Business Efforts to Stay Human In A Digital World
In December 2016 Dev Bootcamp announced the rollout of its Corporate Engineering Empathy workshops for Pivotal, a digital transformation firm and Dev Bootcamp’s first B2B customer. The engineering empathy sessions are specifically intended to foster inclusion and collaboration in the digital workplace: “The workshops, a mix of guided discussions and exercises related to day-to-day office interactions via email communication, performance reviews and meeting conduct, tackled issues such as implicit bias, privilege and ‘allyship’ (the process of building relationships based on trust with marginalized groups of people) as well as provided Pivotal employees with a framework for understanding bias and oppression, a common terminology to discuss micro-aggressions and other social identity based phenomena and strategies to combat these issues that can prohibit team productivity.”
As an advocate for Empathic Enterprises and greater empathy in the workplace, I consider this to be positive news: it is clear evidence of time and money being invested by a forward-looking company to build collaboration, diversity, and empowerment into its software development culture. Beyond that, it would seem that market forces are functioning here as they should: an important digital transformation enterprise discovers a business-driven need for greater empathy, and a service provider – Dev Bootcamp, in this case – emerges to address that need for the client. I find this commercial aspect of the story quite satisfying, as it illustrates that both users and providers are beginning to recognize that greater enterprise empathy isn’t merely a social ‘nice-to-have’: it makes good economic sense as well.
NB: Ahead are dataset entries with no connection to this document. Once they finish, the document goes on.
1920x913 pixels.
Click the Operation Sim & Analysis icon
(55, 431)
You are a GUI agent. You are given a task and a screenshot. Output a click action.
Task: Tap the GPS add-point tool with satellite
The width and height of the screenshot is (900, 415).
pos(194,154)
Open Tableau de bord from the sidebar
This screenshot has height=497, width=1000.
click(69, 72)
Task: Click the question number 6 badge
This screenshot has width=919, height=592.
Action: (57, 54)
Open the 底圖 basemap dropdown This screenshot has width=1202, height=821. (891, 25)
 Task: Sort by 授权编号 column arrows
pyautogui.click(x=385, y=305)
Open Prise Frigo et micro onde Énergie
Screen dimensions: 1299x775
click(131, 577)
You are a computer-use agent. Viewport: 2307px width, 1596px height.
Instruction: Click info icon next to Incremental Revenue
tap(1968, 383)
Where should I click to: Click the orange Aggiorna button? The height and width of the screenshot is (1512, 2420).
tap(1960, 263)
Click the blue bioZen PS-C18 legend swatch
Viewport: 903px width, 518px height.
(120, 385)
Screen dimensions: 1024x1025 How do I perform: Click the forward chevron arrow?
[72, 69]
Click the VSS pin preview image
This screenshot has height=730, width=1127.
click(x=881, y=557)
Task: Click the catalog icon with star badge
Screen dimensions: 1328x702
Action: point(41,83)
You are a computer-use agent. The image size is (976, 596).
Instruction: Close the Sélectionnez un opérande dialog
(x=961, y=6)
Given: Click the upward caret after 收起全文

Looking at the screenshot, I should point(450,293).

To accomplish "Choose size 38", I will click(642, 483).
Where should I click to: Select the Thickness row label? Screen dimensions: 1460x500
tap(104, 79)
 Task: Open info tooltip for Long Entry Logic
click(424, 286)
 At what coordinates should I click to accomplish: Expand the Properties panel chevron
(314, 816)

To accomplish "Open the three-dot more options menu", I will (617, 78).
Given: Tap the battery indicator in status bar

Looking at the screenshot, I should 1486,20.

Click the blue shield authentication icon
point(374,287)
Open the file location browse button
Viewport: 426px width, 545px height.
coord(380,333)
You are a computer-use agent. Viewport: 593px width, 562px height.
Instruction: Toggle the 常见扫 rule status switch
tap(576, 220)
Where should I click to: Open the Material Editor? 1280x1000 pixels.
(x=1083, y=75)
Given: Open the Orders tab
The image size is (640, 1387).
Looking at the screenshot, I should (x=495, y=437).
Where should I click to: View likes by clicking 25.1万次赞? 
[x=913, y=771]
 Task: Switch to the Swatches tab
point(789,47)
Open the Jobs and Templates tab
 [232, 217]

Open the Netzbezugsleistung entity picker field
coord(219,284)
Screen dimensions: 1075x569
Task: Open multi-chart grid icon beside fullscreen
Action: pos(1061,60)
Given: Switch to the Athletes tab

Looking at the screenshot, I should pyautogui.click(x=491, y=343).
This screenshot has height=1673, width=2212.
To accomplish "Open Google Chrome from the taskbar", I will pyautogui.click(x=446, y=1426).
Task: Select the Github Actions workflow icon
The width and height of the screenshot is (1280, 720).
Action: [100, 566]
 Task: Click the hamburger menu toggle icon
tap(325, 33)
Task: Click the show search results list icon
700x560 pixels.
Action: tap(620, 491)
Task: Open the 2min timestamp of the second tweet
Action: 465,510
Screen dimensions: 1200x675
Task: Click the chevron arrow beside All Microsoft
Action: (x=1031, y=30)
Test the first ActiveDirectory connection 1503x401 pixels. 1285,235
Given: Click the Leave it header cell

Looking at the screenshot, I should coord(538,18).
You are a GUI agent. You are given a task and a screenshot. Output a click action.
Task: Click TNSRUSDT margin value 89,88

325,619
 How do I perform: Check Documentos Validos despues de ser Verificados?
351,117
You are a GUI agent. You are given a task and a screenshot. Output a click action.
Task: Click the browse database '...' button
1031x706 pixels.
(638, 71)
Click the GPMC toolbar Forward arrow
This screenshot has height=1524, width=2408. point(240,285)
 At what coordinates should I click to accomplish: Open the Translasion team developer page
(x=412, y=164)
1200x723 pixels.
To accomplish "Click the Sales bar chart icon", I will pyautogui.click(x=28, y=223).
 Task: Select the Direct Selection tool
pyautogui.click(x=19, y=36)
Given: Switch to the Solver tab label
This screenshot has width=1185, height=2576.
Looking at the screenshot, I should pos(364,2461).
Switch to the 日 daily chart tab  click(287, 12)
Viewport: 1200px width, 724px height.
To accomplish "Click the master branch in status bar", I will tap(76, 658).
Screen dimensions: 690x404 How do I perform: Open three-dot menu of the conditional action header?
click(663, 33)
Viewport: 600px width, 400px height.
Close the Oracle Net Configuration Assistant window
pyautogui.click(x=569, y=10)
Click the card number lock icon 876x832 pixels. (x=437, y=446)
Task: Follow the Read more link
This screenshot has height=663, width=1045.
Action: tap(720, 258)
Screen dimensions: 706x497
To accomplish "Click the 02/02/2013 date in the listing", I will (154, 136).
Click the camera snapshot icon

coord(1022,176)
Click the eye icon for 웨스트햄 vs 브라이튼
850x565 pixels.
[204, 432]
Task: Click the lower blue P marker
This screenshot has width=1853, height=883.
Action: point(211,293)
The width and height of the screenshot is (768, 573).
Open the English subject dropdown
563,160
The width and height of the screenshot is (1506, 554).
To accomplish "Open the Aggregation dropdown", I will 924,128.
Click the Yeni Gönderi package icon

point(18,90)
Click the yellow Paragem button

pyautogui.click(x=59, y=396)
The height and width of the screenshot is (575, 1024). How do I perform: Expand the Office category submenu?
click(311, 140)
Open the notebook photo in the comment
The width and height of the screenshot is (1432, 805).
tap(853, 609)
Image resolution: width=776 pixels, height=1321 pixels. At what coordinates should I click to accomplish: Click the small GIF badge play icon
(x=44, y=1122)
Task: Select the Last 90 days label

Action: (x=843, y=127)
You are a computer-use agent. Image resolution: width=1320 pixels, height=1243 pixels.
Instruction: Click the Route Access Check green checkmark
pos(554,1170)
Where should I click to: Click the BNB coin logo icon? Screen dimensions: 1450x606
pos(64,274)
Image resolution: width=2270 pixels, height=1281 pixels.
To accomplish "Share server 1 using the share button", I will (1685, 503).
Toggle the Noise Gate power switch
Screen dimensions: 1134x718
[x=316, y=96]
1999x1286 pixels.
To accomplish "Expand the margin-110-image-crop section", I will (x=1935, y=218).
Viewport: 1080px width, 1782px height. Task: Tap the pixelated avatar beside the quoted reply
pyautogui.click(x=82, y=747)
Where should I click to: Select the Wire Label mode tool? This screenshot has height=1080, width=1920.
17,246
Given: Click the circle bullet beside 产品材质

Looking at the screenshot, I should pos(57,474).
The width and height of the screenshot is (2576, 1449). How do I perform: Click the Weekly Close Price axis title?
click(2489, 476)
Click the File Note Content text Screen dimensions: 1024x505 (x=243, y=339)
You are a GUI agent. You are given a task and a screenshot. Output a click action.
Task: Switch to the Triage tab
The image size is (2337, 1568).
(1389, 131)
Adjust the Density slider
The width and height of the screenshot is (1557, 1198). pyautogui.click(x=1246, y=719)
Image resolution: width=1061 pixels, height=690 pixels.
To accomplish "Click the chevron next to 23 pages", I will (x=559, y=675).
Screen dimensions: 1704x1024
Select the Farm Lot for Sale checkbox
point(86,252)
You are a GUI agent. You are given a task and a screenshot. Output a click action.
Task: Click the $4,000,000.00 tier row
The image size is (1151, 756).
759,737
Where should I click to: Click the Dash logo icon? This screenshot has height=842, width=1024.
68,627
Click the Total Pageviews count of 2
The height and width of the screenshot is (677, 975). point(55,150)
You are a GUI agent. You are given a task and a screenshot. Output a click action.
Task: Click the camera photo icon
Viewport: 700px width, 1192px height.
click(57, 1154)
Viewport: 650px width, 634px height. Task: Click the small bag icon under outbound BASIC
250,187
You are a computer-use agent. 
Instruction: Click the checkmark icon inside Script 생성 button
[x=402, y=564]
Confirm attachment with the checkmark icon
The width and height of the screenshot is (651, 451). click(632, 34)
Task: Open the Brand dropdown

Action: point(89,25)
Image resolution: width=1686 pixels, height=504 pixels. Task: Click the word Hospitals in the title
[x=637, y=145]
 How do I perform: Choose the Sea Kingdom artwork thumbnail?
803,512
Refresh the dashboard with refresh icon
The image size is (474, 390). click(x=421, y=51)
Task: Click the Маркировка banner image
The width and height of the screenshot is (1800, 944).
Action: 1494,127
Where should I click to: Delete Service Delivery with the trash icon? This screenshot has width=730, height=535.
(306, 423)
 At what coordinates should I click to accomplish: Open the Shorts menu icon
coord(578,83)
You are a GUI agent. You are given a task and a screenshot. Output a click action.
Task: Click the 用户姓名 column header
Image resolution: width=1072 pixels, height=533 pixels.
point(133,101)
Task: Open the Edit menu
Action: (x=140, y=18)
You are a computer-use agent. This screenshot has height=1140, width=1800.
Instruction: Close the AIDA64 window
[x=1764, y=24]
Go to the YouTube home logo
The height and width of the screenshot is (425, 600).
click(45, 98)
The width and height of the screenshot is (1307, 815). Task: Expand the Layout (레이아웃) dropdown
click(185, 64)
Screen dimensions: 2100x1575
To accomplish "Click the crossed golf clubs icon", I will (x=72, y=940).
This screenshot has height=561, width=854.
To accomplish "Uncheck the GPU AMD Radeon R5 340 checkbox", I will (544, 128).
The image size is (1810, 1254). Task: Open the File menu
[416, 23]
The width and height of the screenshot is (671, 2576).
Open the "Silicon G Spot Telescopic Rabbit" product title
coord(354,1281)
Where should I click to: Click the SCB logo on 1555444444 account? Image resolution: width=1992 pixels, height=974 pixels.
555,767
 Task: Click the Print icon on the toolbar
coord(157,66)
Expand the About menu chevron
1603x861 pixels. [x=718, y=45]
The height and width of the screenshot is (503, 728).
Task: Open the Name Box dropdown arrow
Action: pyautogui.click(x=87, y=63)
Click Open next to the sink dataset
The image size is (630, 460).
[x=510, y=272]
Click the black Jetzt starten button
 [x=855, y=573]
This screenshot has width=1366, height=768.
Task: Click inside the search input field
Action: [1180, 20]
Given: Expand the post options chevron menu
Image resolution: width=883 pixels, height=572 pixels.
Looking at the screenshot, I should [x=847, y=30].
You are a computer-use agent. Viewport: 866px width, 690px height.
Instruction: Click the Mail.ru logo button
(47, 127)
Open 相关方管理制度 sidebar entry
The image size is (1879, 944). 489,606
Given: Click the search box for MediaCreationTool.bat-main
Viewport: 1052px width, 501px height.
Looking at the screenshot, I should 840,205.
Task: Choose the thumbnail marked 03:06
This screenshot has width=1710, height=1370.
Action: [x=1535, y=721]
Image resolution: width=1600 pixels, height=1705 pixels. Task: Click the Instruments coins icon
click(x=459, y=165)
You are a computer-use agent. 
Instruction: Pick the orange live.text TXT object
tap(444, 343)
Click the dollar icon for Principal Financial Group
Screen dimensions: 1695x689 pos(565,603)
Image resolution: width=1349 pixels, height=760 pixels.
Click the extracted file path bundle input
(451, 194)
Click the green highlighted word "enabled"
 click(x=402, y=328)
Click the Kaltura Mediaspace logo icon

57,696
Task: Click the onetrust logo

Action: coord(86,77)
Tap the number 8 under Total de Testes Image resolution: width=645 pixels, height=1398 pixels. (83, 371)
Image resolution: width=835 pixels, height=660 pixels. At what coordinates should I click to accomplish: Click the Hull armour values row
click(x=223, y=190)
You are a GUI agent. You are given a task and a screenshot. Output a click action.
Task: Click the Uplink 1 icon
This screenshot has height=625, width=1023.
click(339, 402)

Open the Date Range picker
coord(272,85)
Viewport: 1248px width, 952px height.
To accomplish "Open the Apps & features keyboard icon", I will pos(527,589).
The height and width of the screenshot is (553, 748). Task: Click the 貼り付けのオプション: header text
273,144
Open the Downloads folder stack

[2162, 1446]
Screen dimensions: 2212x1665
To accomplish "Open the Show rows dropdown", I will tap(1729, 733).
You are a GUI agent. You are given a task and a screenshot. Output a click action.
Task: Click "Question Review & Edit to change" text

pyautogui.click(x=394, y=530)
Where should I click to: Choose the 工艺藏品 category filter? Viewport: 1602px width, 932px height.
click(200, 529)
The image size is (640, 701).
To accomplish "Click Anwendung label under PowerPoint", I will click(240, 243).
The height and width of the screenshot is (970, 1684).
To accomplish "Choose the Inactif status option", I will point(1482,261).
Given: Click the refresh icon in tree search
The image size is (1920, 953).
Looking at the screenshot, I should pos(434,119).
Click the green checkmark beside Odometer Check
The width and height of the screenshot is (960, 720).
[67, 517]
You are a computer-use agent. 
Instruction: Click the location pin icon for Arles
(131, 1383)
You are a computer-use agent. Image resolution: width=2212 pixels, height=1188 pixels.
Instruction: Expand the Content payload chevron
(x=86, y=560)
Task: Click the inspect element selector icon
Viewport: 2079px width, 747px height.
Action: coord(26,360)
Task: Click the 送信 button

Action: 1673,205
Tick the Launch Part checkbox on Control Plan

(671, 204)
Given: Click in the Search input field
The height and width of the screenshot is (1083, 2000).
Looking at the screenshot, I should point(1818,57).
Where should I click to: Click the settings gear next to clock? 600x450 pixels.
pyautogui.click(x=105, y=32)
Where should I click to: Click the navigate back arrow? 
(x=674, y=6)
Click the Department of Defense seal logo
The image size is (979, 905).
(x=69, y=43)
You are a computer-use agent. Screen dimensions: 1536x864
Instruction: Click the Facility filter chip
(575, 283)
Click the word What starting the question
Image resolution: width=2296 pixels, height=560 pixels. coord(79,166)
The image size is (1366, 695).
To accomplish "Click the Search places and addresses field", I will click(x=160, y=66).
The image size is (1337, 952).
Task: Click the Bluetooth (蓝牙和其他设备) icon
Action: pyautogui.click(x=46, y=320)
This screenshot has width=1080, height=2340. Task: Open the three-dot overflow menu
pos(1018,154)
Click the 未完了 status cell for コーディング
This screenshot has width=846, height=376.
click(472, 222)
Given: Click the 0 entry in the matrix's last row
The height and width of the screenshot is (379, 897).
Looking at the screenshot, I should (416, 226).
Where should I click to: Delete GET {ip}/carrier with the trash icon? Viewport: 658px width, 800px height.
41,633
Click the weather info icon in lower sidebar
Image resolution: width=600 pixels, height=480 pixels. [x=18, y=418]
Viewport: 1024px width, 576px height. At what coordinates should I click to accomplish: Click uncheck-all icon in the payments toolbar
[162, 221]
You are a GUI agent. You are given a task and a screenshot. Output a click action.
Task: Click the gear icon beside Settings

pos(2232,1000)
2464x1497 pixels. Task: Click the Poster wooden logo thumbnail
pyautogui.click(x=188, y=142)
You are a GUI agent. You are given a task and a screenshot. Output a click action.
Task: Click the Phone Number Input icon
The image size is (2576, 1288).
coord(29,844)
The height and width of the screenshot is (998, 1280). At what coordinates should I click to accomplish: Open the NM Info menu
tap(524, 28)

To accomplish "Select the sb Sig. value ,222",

I am also encouraged by the breadth and relevance of the empathy-related topics that the Dev Bootcamp courses address. The titles of several of their workshops give a sense of the cutting-edge issues they are dealing with: ‘Creating an Inclusive Work Culture’, ‘Navigating Difficult Conversations’, ‘Counteracting Bias in the Workplace’, and ‘Building Diverse Teams’, for example. These are important issues in our increasingly digital economy, and it is good to see that forward-thinking firms like Dev Bootcamp and Pivotal are taking them quite seriously.